Why IB Introduced Digital Society: Skills for the Digital Future
The International Baccalaureate introduced Digital Society in response to a major shift in how the world works. Digital systems now shape communication, politics, education, culture, and personal identity. Despite this, many students previously studied technology only from a technical or surface-level perspective. IB Digital Society was designed to change that.
Rather than teaching students how to build digital systems, the course focuses on helping them understand, question, and evaluate the digital world they already live in. This shift reflects the IB’s broader goal of preparing students not just for exams, but for life beyond school.
The Problem IB Aimed to Address
Before Digital Society, many students used digital platforms daily without structured opportunities to analyze their wider effects. Social media algorithms influenced opinions, data was collected invisibly, and artificial intelligence shaped decisions — often without users fully understanding how or why.
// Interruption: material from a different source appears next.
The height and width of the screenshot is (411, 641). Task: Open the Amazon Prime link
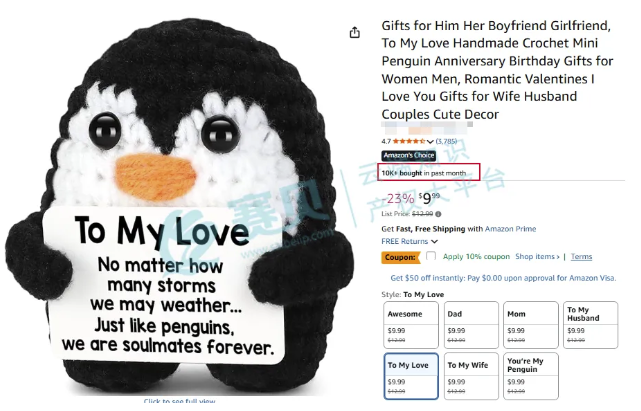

The IB recognized several challenges:
- Students lacked critical frameworks to evaluate digital systems
- Ethical issues around data, privacy, and power were growing rapidly
- Digital inequality was widening between communities
- Technology was increasingly influencing democracy and social cohesion
Digital Society was introduced to give students the tools to examine these issues thoughtfully and responsibly.
A Shift from Technology Use to Technology Understanding
One of the most important reasons for introducing Digital Society was to move education away from passive technology use. The course does not reward students for being “good with technology.” Instead, it values critical thinking, ethical reasoning, and inquiry.
Students are encouraged to ask:
- Who designs digital systems, and for what purpose?
- Who benefits from these systems, and who may be harmed?